By 2011 there were 16 breweries at the festival. Counting brewers may not be the best way to measure change, but the difference between the first and the 10th is stunning. “What it is today, what it was, are two distinctly different beasts,” says St. Louis Brewers Guild executive director Troika Brodsky.

The guild was only formed in 2012. Brodsky became director before the 2015 festival, and is an unabashed cheerleader. “There is nothing like (the guild) anywhere in the country. It is not a ‘craft brewing guild.’ It is a regional beer brewing guild with a very clear and inclusive mission,” he says. “If you make beer in the greater St. Louis area, you are who we are promoting. No politics, just beer.”

The festival showed a significant profit for the first time this year and those funds will be used in campaigns within St. Louis itself and to attract visitors. He hasn’t forgotten why it was first named Heritage Festival.

“Beer tradition and history are going to be our ace in the hole going forward. I believe we are now in a period where the idea ‘best beer cities’ really has lost a lot of its power,” Brodsky says. “With over 4,500 breweries nationally and growing, at this point, any city with a decent sized population is probably a pretty great beer city. So … if we know that, what truly makes a great beer city a great beer city? Is it just a numbers game now?

“This story, and this history that is powerfully interwoven into the fabric of our city is unique to us, and it differentiates us. Tampa or Portland or Asheville can have as many breweries as they want, and that is cool, but they don’t have the history, they don’t have the stories, they don’t have the families who have been in the brewing industry for three, four, five or more generations.”

Pats Tavern
(Photo by Stan Hieronymus)

The past and present don’t always meet as dramatically at neighborhood gathering spots as they do at the Pat Connolly Tavern, which is otherwise known for its fried chicken. Last year new owners and the Dogtown Historical Society contracted to have a ghost sign for Griesedieck Bros. beer on the side of the brick building restored. Dogtown is a part of St. Louis that encompasses four of the city’s 79 official neighborhoods. The owners also kept a vintage Budweiser neon sign above the entrance, so it is no surprise to see Griesedieck and Bud on tap at the end of June. Other choices included three Irish imports, Urban Chestnut Zwickel, Civil Life Angel and the Sword, Schlafly Pale Ale and Six Mile Bridge Bavarian Hefeweizen. Six Mile Bridge Beer opened in 2015. Several places in Dogtown offer even more local beers on tap.

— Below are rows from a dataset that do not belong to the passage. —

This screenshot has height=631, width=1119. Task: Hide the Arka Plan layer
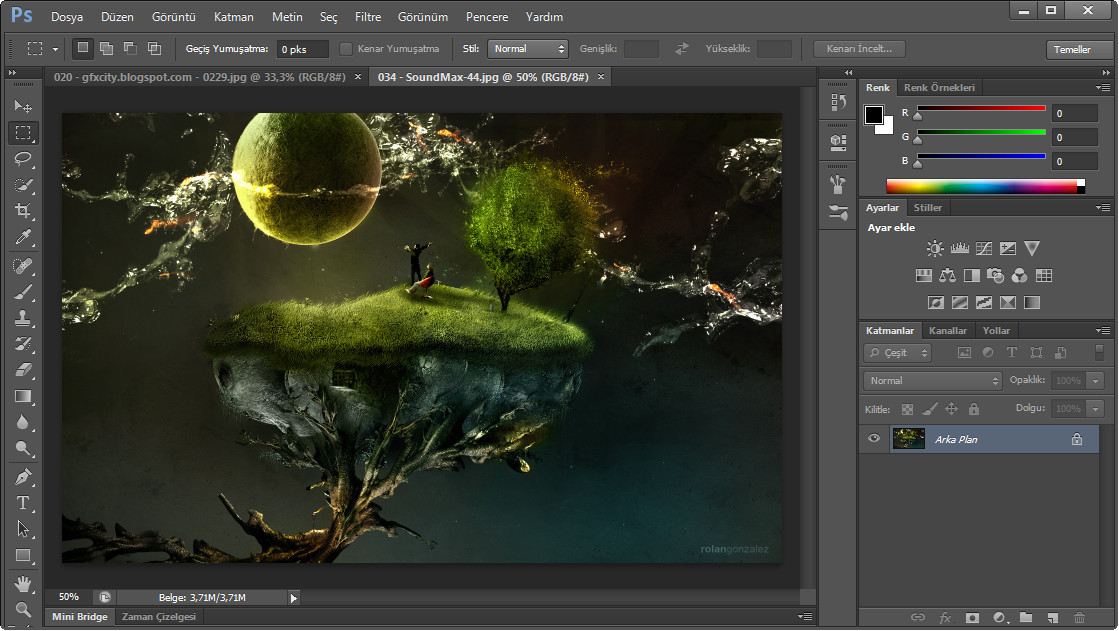click(874, 438)
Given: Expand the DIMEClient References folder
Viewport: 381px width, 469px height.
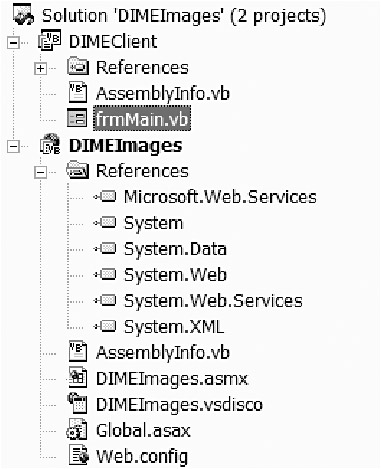Looking at the screenshot, I should (40, 69).
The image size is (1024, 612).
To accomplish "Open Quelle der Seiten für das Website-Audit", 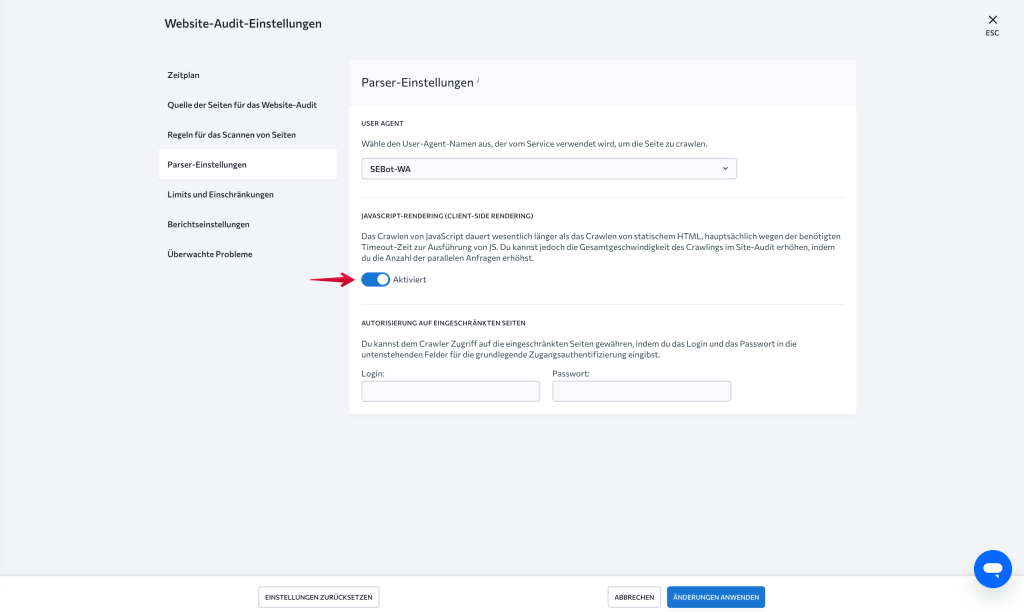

“It’s crazy to me that when the festival first started in St. Louis you had to seek out bars and restaurants with craft beer and now even the diviest of bars carry Schlafly Pale Ale at a minimum,” Sweeney says. “It’s because people want this. People are asking for local beer.”

(Disclosure: Stan Hieronymus was one of more than a dozen journalists invited to the first Heritage Festival by Anheuser-Busch. The company paid for a flight to and from Albuquerque, two nights in a hotel, and provided meals. He since moved to St. Louis and lives in Dogtown. He paid for his ticket to attend the 10th Heritage Festival.)